*Activity*:
Copy the blog post on Microsoft Copilot Chat word for word.

*Document section*:
Nils Durner's Blog Ahas, Breadcrumbs, Coding Epiphanies

Microsoft Copilot Chat

Microsoft has launched Copilot Chat, an offering similar to ChatGPT:

It seems generally free to use. There are some advanced features¹ on a pay-per-use basis, and a $30 subscription model with even more advanced integrations.

(¹ “Agents”; which are based on OpenAI Assistants?)

Notes:

  • The blog post mentions “web grounding”, but that doesn’t seem to be actually available (in the EU)?
  • When used via corporate SSO login, Enterprise Data Protection is enabled
  • As I wrote elsewhere: “Confusingly, providers also offer AI assistants that lure with the same AI model names but create different conditions for the underlying language model through their orientation, fine-tuning, and product design. These AI assistants include products like Claude from Anthropic, ChatGPT from OpenAI, Gemini from Google, and Bing Copilot from Microsoft.”. Copilot Chat falls in the same category. Example: when used for the SVG (kind-of a programming language, like HTML, but for vector graphics) of a pelican riding a bike, it won’t oblige like the original GPT-4o model does, but displays a pixel image inline:

Microsoft Copilot Chat screenshot: pelican on a bike

Despite this being dressed up for business, Gen. AI remains perilous and should be handled with care. Also, don’t rely on it for last-minute work as the usage limits are unclear. Again, as I wrote elsewhere: “Within the respective usage plans of these AI assistants, one must also expect non-transparent usage restrictions that may unexpectedly deny users further use or suddenly downgrade them to a particularly low-performance language model within the same model family.”

[Stored items]
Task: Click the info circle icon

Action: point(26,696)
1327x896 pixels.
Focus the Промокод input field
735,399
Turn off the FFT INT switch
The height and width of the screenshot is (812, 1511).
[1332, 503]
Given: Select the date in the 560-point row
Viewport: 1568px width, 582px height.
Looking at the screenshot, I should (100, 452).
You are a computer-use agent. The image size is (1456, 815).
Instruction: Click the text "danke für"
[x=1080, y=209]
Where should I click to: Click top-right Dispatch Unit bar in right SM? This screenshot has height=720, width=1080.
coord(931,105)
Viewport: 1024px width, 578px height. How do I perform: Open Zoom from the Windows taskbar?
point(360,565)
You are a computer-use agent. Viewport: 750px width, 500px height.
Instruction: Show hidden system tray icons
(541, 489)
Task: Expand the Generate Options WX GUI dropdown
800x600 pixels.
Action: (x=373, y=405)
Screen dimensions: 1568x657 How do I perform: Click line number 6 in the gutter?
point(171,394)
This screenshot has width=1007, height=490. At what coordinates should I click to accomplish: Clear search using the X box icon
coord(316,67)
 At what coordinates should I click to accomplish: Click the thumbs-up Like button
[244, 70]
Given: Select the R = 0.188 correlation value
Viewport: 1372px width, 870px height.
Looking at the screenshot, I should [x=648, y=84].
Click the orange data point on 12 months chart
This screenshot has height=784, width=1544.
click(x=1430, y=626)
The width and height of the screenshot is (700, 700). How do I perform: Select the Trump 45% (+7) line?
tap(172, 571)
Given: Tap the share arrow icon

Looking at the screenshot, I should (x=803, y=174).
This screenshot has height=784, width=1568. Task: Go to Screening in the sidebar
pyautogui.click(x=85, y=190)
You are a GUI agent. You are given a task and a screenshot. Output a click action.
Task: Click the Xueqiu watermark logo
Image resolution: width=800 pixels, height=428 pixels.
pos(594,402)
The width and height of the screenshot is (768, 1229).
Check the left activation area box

*Written solution*:
Nils Durner's Blog Ahas, Breadcrumbs, Coding Epiphanies

Microsoft Copilot Chat

Microsoft has launched Copilot Chat, an offering similar to ChatGPT:

It seems generally free to use. There are some advanced features¹ on a pay-per-use basis, and a $30 subscription model with even more advanced integrations.

(¹ “Agents”; which are based on OpenAI Assistants?)

Notes:

  • The blog post mentions “web grounding”, but that doesn’t seem to be actually available (in the EU)?
  • When used via corporate SSO login, Enterprise Data Protection is enabled
  • As I wrote elsewhere: “Confusingly, providers also offer AI assistants that lure with the same AI model names but create different conditions for the underlying language model through their orientation, fine-tuning, and product design. These AI assistants include products like Claude from Anthropic, ChatGPT from OpenAI, Gemini from Google, and Bing Copilot from Microsoft.”. Copilot Chat falls in the same category. Example: when used for the SVG (kind-of a programming language, like HTML, but for vector graphics) of a pelican riding a bike, it won’t oblige like the original GPT-4o model does, but displays a pixel image inline:

Microsoft Copilot Chat screenshot: pelican on a bike

Despite this being dressed up for business, Gen. AI remains perilous and should be handled with care. Also, don’t rely on it for last-minute work as the usage limits are unclear. Again, as I wrote elsewhere: “Within the respective usage plans of these AI assistants, one must also expect non-transparent usage restrictions that may unexpectedly deny users further use or suddenly downgrade them to a particularly low-performance language model within the same model family.”